*DESCRIPTION OF THE TASK*. What you give back must match the records below exactly.

Start of RECORDED INFORMATION

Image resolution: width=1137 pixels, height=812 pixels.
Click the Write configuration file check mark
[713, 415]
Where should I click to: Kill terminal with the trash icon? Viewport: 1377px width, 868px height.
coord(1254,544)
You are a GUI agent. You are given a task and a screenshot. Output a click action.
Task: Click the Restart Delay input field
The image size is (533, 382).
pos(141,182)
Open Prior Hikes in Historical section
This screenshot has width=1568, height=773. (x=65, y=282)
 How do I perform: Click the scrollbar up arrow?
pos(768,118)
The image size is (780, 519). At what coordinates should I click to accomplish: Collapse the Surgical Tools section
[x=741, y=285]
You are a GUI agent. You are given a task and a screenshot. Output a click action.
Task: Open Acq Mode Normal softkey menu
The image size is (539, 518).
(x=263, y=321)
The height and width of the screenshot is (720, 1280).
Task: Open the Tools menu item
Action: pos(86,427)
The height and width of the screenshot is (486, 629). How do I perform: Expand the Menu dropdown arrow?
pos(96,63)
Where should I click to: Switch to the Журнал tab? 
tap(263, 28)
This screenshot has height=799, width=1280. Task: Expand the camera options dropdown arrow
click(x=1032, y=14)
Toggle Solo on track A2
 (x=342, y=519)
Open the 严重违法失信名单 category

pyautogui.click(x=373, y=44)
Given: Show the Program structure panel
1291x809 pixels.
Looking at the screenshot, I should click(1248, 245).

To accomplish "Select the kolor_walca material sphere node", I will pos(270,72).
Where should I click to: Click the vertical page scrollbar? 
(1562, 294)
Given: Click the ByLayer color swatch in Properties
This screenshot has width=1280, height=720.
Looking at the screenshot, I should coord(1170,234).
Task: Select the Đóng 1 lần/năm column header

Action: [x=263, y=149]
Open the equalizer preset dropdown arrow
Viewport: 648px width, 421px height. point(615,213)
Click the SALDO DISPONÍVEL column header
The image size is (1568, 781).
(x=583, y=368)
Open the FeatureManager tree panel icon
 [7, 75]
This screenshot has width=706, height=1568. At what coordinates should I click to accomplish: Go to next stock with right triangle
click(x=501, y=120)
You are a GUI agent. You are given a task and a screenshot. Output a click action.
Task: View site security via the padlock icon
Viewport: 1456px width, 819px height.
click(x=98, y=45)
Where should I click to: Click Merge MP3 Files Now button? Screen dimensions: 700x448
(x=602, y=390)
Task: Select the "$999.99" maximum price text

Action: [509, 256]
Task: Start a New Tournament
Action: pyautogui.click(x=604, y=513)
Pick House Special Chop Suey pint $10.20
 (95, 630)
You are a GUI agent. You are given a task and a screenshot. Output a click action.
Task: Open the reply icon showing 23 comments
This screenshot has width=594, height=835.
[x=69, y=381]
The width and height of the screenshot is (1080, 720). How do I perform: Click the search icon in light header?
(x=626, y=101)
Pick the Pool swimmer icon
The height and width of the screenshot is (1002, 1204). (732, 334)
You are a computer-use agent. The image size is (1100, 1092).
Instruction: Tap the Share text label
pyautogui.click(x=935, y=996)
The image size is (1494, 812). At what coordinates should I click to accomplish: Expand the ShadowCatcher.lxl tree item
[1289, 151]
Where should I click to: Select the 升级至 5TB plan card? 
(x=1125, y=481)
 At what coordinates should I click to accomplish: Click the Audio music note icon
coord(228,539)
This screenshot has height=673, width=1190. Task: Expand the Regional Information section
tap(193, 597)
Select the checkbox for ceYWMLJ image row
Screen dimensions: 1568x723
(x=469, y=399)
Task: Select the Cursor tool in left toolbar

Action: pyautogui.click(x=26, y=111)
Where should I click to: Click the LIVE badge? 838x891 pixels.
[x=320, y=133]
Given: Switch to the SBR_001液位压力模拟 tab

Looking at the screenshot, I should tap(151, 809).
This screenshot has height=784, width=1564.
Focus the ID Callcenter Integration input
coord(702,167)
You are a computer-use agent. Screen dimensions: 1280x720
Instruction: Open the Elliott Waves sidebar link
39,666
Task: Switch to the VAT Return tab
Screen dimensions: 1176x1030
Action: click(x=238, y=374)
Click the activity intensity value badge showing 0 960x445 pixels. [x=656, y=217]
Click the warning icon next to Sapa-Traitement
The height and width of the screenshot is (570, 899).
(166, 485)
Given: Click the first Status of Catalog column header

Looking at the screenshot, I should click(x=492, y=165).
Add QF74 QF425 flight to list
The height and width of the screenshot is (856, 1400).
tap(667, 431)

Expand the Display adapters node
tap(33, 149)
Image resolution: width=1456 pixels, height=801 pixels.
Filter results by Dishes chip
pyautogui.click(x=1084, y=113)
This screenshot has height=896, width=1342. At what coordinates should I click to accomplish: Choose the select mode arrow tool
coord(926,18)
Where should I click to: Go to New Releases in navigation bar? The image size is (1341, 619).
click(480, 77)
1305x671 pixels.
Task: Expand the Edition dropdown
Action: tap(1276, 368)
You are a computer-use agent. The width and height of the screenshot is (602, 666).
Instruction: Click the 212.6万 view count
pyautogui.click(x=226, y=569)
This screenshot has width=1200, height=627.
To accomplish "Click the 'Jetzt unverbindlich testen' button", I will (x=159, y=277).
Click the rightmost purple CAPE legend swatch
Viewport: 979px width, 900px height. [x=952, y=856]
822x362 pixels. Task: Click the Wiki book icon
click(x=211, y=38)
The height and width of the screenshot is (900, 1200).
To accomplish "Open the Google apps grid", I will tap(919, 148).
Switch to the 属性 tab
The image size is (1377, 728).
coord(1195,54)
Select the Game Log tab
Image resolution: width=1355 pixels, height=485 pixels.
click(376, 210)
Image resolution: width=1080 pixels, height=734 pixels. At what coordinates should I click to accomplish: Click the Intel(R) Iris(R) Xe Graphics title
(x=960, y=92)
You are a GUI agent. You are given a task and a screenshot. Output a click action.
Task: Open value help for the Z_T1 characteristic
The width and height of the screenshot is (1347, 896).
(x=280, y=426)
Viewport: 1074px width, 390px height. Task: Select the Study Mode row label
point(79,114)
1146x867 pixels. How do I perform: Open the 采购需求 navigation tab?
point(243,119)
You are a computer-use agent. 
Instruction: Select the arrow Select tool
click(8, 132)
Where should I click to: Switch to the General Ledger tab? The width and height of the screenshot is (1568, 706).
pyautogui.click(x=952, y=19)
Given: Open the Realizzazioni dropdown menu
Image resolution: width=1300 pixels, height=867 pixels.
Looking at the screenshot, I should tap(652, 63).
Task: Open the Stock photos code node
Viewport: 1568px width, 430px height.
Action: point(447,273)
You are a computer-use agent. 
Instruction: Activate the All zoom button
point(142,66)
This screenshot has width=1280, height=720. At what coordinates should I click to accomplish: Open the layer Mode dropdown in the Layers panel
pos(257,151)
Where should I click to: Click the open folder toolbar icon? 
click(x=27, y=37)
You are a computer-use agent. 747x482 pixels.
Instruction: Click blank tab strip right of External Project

End of RECORDED INFORMATION

*RESULT FOR THIS TASK*.
Image resolution: width=1137 pixels, height=812 pixels.
Click the Write configuration file check mark
[713, 415]
Where should I click to: Kill terminal with the trash icon? Viewport: 1377px width, 868px height.
coord(1254,544)
You are a GUI agent. You are given a task and a screenshot. Output a click action.
Task: Click the Restart Delay input field
The image size is (533, 382).
pos(141,182)
Open Prior Hikes in Historical section
This screenshot has width=1568, height=773. (x=65, y=282)
 How do I perform: Click the scrollbar up arrow?
pos(768,118)
The image size is (780, 519). At what coordinates should I click to accomplish: Collapse the Surgical Tools section
[x=741, y=285]
You are a GUI agent. You are given a task and a screenshot. Output a click action.
Task: Open Acq Mode Normal softkey menu
The image size is (539, 518).
(x=263, y=321)
The height and width of the screenshot is (720, 1280).
Task: Open the Tools menu item
Action: pos(86,427)
The height and width of the screenshot is (486, 629). How do I perform: Expand the Menu dropdown arrow?
pos(96,63)
Where should I click to: Switch to the Журнал tab? 
tap(263, 28)
This screenshot has height=799, width=1280. Task: Expand the camera options dropdown arrow
click(x=1032, y=14)
Toggle Solo on track A2
 (x=342, y=519)
Open the 严重违法失信名单 category

pyautogui.click(x=373, y=44)
Given: Show the Program structure panel
1291x809 pixels.
Looking at the screenshot, I should click(1248, 245).

To accomplish "Select the kolor_walca material sphere node", I will pos(270,72).
Where should I click to: Click the vertical page scrollbar? 
(1562, 294)
Given: Click the ByLayer color swatch in Properties
This screenshot has width=1280, height=720.
Looking at the screenshot, I should coord(1170,234).
Task: Select the Đóng 1 lần/năm column header

Action: [x=263, y=149]
Open the equalizer preset dropdown arrow
Viewport: 648px width, 421px height. point(615,213)
Click the SALDO DISPONÍVEL column header
The image size is (1568, 781).
(x=583, y=368)
Open the FeatureManager tree panel icon
 [7, 75]
This screenshot has width=706, height=1568. At what coordinates should I click to accomplish: Go to next stock with right triangle
click(x=501, y=120)
You are a GUI agent. You are given a task and a screenshot. Output a click action.
Task: View site security via the padlock icon
Viewport: 1456px width, 819px height.
click(x=98, y=45)
Where should I click to: Click Merge MP3 Files Now button? Screen dimensions: 700x448
(x=602, y=390)
Task: Select the "$999.99" maximum price text

Action: [509, 256]
Task: Start a New Tournament
Action: pyautogui.click(x=604, y=513)
Pick House Special Chop Suey pint $10.20
 (95, 630)
You are a GUI agent. You are given a task and a screenshot. Output a click action.
Task: Open the reply icon showing 23 comments
This screenshot has width=594, height=835.
[x=69, y=381]
The width and height of the screenshot is (1080, 720). How do I perform: Click the search icon in light header?
(x=626, y=101)
Pick the Pool swimmer icon
The height and width of the screenshot is (1002, 1204). (732, 334)
You are a computer-use agent. The image size is (1100, 1092).
Instruction: Tap the Share text label
pyautogui.click(x=935, y=996)
The image size is (1494, 812). At what coordinates should I click to accomplish: Expand the ShadowCatcher.lxl tree item
[1289, 151]
Where should I click to: Select the 升级至 5TB plan card? 
(x=1125, y=481)
 At what coordinates should I click to accomplish: Click the Audio music note icon
coord(228,539)
This screenshot has height=673, width=1190. Task: Expand the Regional Information section
tap(193, 597)
Select the checkbox for ceYWMLJ image row
Screen dimensions: 1568x723
(x=469, y=399)
Task: Select the Cursor tool in left toolbar

Action: pyautogui.click(x=26, y=111)
Where should I click to: Click the LIVE badge? 838x891 pixels.
[x=320, y=133]
Given: Switch to the SBR_001液位压力模拟 tab

Looking at the screenshot, I should tap(151, 809).
This screenshot has height=784, width=1564.
Focus the ID Callcenter Integration input
coord(702,167)
You are a computer-use agent. Screen dimensions: 1280x720
Instruction: Open the Elliott Waves sidebar link
39,666
Task: Switch to the VAT Return tab
Screen dimensions: 1176x1030
Action: click(x=238, y=374)
Click the activity intensity value badge showing 0 960x445 pixels. [x=656, y=217]
Click the warning icon next to Sapa-Traitement
The height and width of the screenshot is (570, 899).
(166, 485)
Given: Click the first Status of Catalog column header

Looking at the screenshot, I should click(x=492, y=165).
Add QF74 QF425 flight to list
The height and width of the screenshot is (856, 1400).
tap(667, 431)

Expand the Display adapters node
tap(33, 149)
Image resolution: width=1456 pixels, height=801 pixels.
Filter results by Dishes chip
pyautogui.click(x=1084, y=113)
This screenshot has height=896, width=1342. At what coordinates should I click to accomplish: Choose the select mode arrow tool
coord(926,18)
Where should I click to: Go to New Releases in navigation bar? The image size is (1341, 619).
click(480, 77)
1305x671 pixels.
Task: Expand the Edition dropdown
Action: tap(1276, 368)
You are a computer-use agent. The width and height of the screenshot is (602, 666).
Instruction: Click the 212.6万 view count
pyautogui.click(x=226, y=569)
This screenshot has width=1200, height=627.
To accomplish "Click the 'Jetzt unverbindlich testen' button", I will (x=159, y=277).
Click the rightmost purple CAPE legend swatch
Viewport: 979px width, 900px height. [x=952, y=856]
822x362 pixels. Task: Click the Wiki book icon
click(x=211, y=38)
The height and width of the screenshot is (900, 1200).
To accomplish "Open the Google apps grid", I will tap(919, 148).
Switch to the 属性 tab
The image size is (1377, 728).
coord(1195,54)
Select the Game Log tab
Image resolution: width=1355 pixels, height=485 pixels.
click(376, 210)
Image resolution: width=1080 pixels, height=734 pixels. At what coordinates should I click to accomplish: Click the Intel(R) Iris(R) Xe Graphics title
(x=960, y=92)
You are a GUI agent. You are given a task and a screenshot. Output a click action.
Task: Open value help for the Z_T1 characteristic
The width and height of the screenshot is (1347, 896).
(x=280, y=426)
Viewport: 1074px width, 390px height. Task: Select the Study Mode row label
point(79,114)
1146x867 pixels. How do I perform: Open the 采购需求 navigation tab?
point(243,119)
You are a computer-use agent. 
Instruction: Select the arrow Select tool
click(8, 132)
Where should I click to: Switch to the General Ledger tab? The width and height of the screenshot is (1568, 706).
pyautogui.click(x=952, y=19)
Given: Open the Realizzazioni dropdown menu
Image resolution: width=1300 pixels, height=867 pixels.
Looking at the screenshot, I should tap(652, 63).
Task: Open the Stock photos code node
Viewport: 1568px width, 430px height.
Action: point(447,273)
You are a computer-use agent. 
Instruction: Activate the All zoom button
point(142,66)
This screenshot has width=1280, height=720. At what coordinates should I click to accomplish: Open the layer Mode dropdown in the Layers panel
pos(257,151)
Where should I click to: Click the open folder toolbar icon? 
click(x=27, y=37)
You are a computer-use agent. 747x482 pixels.
Instruction: Click blank tab strip right of External Project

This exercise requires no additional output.